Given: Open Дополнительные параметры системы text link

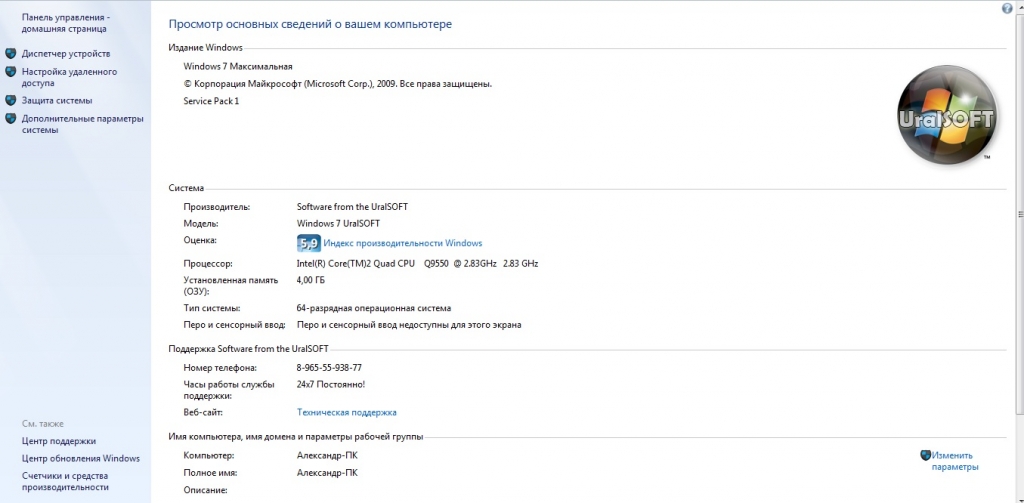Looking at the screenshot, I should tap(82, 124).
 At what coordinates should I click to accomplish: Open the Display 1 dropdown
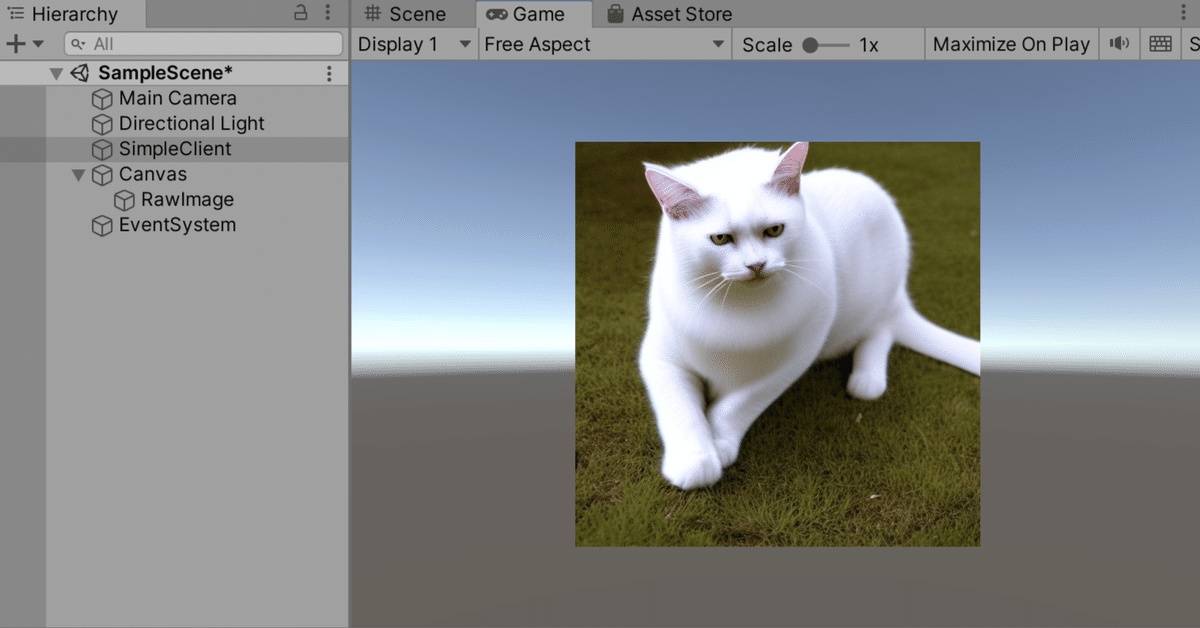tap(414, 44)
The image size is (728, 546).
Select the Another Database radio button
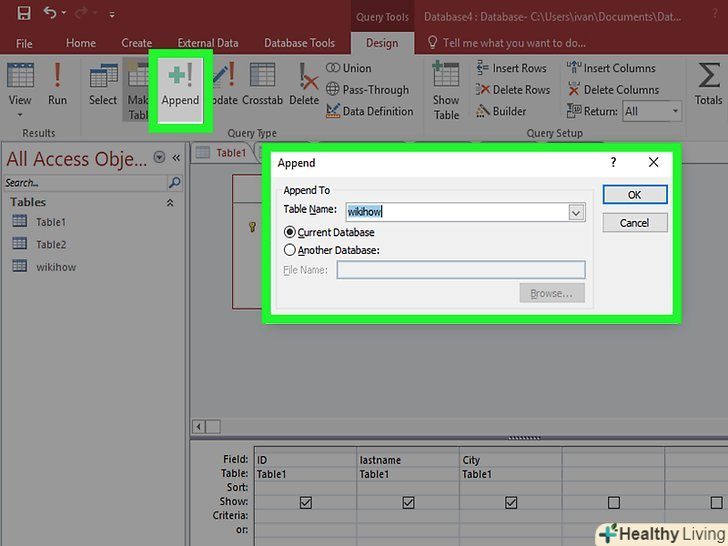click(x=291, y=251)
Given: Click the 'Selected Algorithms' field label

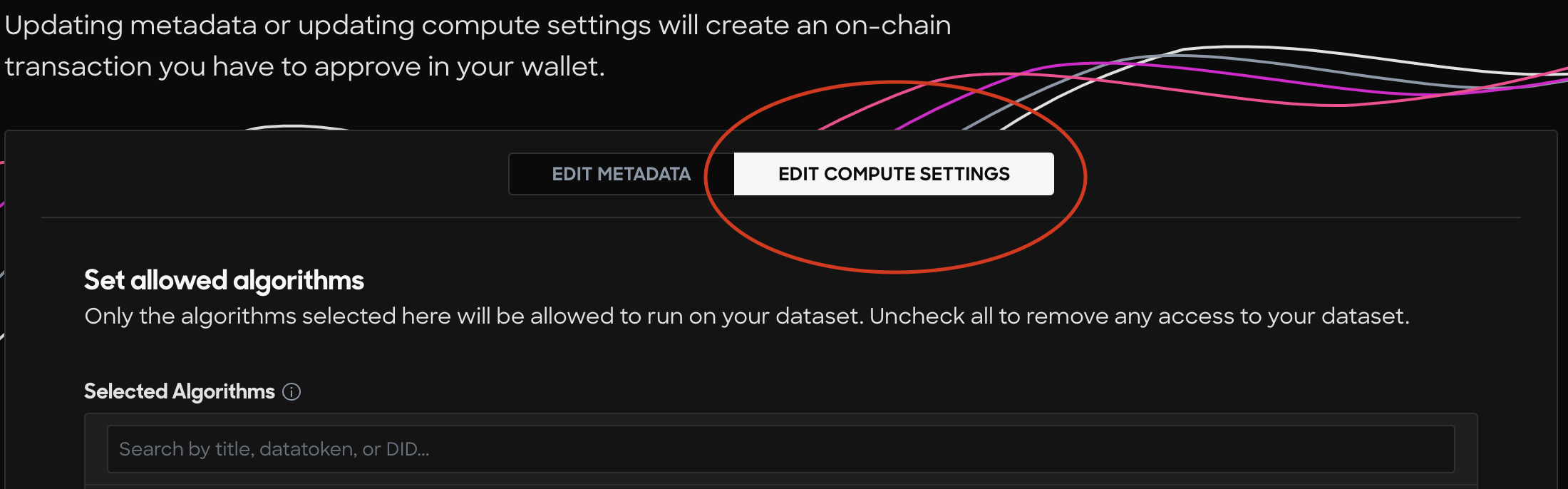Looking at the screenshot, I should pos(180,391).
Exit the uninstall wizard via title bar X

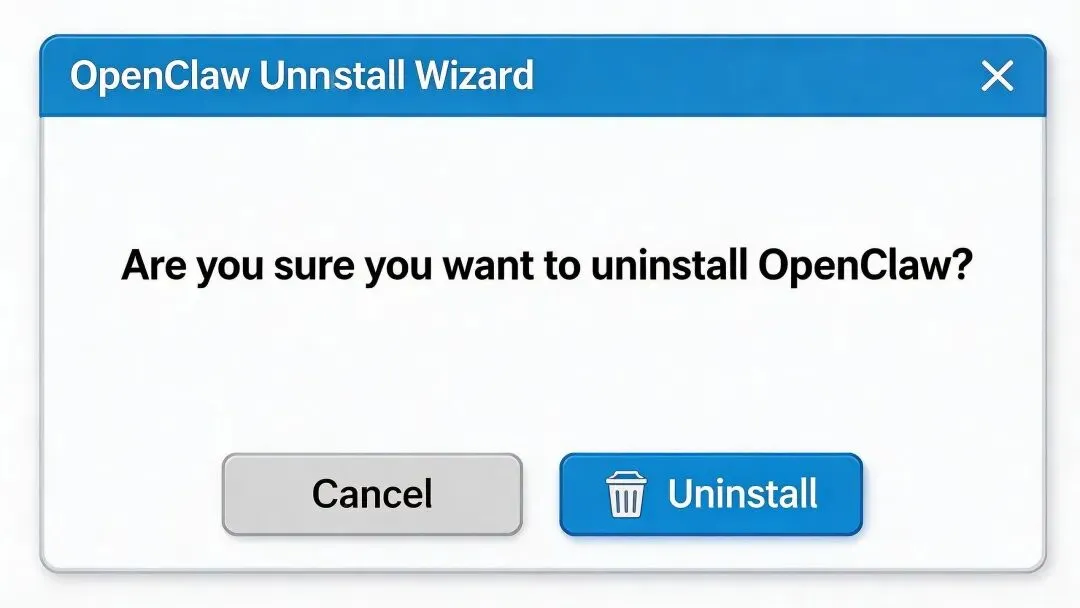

...

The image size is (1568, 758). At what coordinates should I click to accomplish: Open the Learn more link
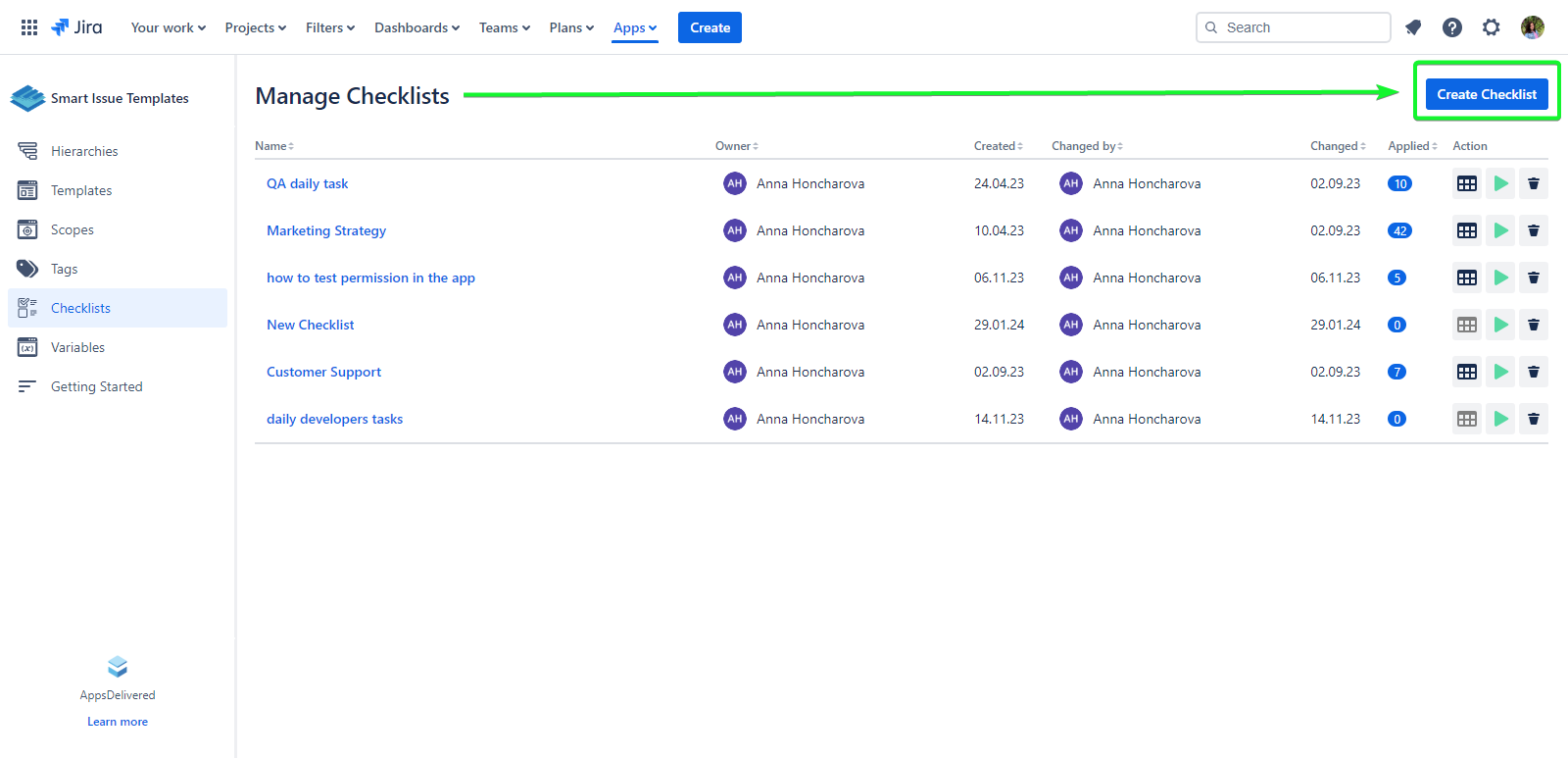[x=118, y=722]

* * *

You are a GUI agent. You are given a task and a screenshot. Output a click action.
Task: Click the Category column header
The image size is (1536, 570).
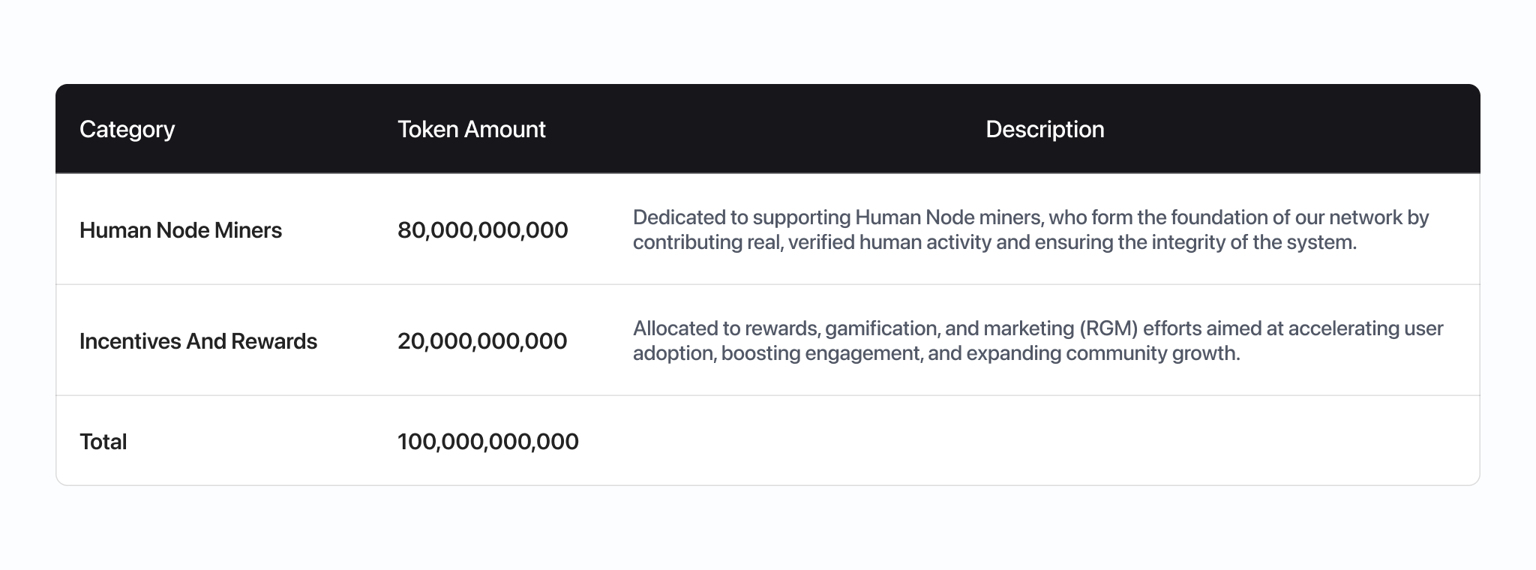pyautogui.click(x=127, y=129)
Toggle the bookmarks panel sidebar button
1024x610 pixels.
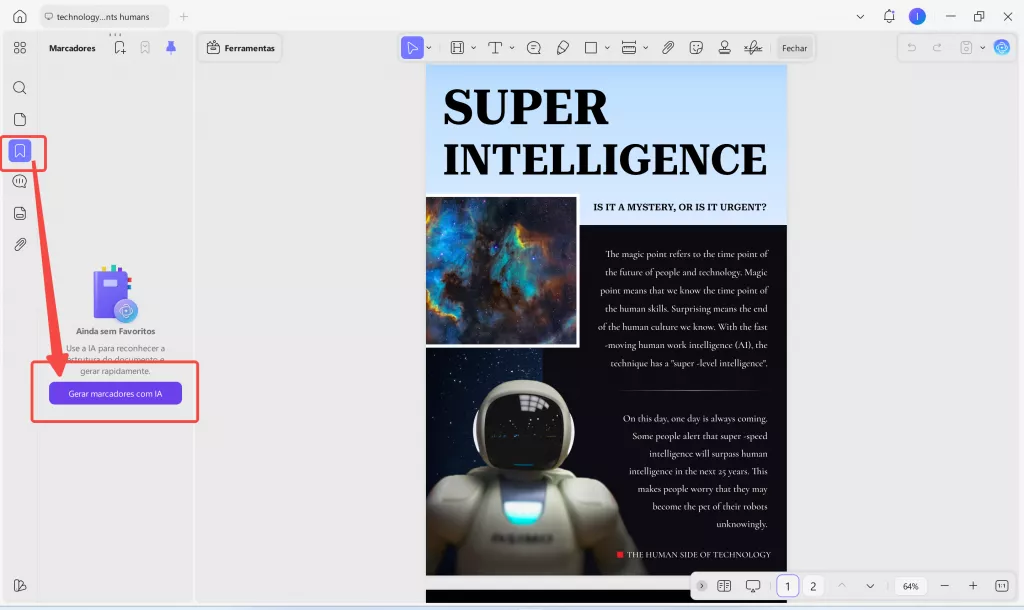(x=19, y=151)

▶ PROBLEM TO WORK ON: What you return must match the lines above from the one with "Given: Open Дополнительные" through the one with "Exit the uninstall wizard via title bar X" exactly, with both ends included and the pictures excluded.

▶ EXERCISE RESPONSE:
Given: Open Дополнительные параметры системы text link

Looking at the screenshot, I should tap(82, 124).
 At what coordinates should I click to accomplish: Open the Display 1 dropdown
tap(414, 44)
The image size is (728, 546).
Select the Another Database radio button
click(x=291, y=251)
Given: Click the 'Selected Algorithms' field label

Looking at the screenshot, I should pos(180,391).
Exit the uninstall wizard via title bar X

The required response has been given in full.